(Goal of the exercise):
Set down a word-for-word copy of the data below, limited to the lines from the first through the line with "United States (69, 2198)".

(Exercise input):
——

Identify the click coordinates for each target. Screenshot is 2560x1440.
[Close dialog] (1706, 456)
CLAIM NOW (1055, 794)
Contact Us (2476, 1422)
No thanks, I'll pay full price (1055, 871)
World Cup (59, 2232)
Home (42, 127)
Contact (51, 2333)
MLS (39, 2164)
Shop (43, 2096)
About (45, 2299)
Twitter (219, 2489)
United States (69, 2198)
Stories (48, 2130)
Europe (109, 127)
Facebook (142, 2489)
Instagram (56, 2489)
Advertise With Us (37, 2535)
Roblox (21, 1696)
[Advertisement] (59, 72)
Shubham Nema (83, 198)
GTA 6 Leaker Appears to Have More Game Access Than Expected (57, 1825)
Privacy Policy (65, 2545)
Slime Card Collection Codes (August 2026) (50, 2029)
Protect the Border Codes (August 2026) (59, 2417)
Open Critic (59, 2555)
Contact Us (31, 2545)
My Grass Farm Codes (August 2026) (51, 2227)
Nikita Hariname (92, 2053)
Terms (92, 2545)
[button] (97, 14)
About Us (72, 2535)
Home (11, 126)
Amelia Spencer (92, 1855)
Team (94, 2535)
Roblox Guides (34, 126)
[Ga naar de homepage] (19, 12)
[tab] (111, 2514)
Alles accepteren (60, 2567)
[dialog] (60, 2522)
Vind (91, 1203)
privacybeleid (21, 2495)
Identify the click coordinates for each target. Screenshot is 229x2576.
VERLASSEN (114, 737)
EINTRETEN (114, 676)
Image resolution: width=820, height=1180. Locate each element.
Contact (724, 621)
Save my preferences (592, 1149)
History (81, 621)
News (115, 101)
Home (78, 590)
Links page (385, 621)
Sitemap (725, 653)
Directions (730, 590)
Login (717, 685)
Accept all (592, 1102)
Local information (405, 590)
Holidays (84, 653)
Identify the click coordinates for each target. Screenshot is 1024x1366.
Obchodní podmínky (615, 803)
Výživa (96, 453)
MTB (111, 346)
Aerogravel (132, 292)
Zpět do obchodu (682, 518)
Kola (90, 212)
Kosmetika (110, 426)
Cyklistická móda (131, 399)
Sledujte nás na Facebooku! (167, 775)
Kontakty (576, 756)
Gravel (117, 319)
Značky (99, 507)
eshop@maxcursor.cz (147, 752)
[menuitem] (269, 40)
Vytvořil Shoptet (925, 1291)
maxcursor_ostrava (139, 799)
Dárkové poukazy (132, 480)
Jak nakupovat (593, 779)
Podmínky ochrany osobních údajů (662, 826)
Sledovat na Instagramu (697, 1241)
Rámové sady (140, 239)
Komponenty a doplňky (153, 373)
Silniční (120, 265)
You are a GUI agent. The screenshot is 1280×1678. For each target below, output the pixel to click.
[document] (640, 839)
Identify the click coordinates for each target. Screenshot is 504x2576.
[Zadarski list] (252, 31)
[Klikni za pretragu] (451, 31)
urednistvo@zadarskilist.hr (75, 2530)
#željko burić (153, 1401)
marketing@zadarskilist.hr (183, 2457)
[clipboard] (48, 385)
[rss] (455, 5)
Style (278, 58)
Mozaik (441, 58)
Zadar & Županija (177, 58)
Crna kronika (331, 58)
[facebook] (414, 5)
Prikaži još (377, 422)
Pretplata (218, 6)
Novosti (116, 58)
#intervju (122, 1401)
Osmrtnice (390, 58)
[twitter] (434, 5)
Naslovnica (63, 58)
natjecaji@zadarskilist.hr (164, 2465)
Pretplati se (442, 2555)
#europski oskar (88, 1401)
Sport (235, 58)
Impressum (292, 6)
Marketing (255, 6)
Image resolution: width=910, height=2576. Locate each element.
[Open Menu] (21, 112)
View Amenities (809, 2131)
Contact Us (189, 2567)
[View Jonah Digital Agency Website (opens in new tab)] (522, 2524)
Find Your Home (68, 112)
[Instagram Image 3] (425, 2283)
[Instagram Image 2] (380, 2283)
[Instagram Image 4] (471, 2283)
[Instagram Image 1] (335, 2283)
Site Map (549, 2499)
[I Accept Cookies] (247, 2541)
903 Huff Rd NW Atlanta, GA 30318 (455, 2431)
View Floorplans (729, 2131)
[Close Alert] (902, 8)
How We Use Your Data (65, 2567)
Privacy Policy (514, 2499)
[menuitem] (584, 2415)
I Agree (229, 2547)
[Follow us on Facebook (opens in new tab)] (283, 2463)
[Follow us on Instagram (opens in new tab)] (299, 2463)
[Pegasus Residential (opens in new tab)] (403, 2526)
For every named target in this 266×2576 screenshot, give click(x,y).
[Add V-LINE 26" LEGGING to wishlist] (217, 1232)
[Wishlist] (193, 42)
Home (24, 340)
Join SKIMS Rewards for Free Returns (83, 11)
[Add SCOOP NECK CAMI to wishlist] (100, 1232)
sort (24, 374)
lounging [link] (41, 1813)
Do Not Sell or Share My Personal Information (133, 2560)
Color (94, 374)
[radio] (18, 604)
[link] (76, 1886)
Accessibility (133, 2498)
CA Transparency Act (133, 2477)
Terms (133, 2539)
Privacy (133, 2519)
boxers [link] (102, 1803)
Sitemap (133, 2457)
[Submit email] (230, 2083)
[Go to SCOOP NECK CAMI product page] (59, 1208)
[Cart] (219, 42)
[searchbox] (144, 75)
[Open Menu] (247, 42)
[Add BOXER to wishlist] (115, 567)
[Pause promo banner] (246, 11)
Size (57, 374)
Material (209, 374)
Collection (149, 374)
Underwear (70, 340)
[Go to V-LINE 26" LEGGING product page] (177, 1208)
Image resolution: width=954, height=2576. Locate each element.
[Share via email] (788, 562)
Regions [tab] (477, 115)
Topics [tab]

——

(Answer to this exercise):
Identify the click coordinates for each target. Screenshot is 2560x1440.
[Close dialog] (1706, 456)
CLAIM NOW (1055, 794)
Contact Us (2476, 1422)
No thanks, I'll pay full price (1055, 871)
World Cup (59, 2232)
Home (42, 127)
Contact (51, 2333)
MLS (39, 2164)
Shop (43, 2096)
About (45, 2299)
Twitter (219, 2489)
United States (69, 2198)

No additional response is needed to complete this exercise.